MIT engineering students Irene Terpstra ’23 and Rujul Gandhi ’22 are collaborating with the MIT-IBM Watson AI Lab to advance Artificial Intelligence (AI) systems using Natural Language Processing (NLP), taking advantage of the vast amount of natural language data available. Terpstra is focusing on the application of AI algorithms for computer chip design, leveraging the power of large language models. On the other hand, Gandhi’s research is concerned with transforming natural language instructions into machine-friendly language and enhancing voice recognition for low-resource languages.
Terpstra and her mentors are using large pre-trained language models including ChatGPT, Llama 2, and Bard, and an open-source circuit simulator language called NGspice, integrated with a reinforcement learning algorithm, for chip design optimization. The project involves developing an AI system that iterates different designs based on specific textual prompts detailing the desired chip modifications. The output of the AI can guide the manipulation of the physical chip to meet desired parameters. The ultimate goal is to create an AI system that can effectively design the chips independently by merging the logical reasoning of the language models with the optimization capability of the reinforcement learning algorithms.
On the other hand, Gandhi is focusing on making AI communication with humans smoother and more effective. She is building a parser that translates natural language into language machines can understand. The parser uses a pre-trained encoder-decoder model, T5, to identify atomic propositions or the smallest logical units embedded in an instruction. The model identifies sub-tasks within instructions and matches them with available actions and objects in the AI’s environment. If a sub-task can’t be executed, the system can request assistance from the user. The parser’s capability extends to understanding logical dependencies, such as carrying out a specific task until a certain event occurs.

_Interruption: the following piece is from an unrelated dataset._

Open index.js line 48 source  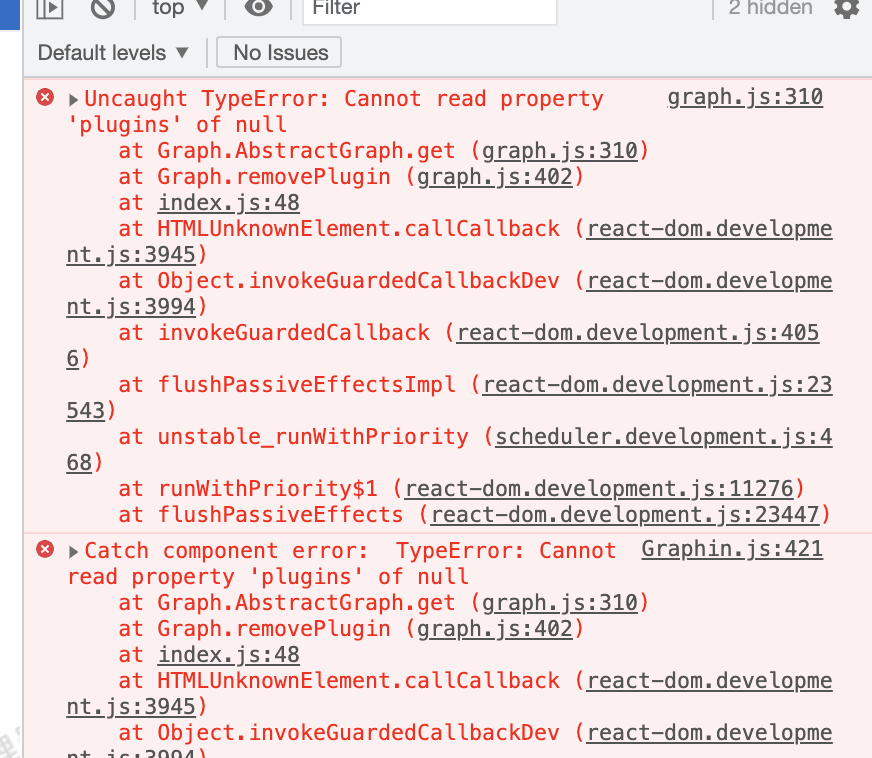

Gandhi is also working on improving speech models for low-resource languages. For languages with limited or non-existent transcriptions, the model learns to recognize repeated sound sequences, assuming them as individual words or concepts. These inferred words are collected into a pseudo-vocabulary, allowing for data labeling for subsequent applications.
The pair believe that the technological advancements yielded from their research could serve a vast array of applications. For instance, enhancing communication with AI systems and software, improving voice assistants, making native language and dialect applications more effective, and possibly aiding translation or interpretation processes.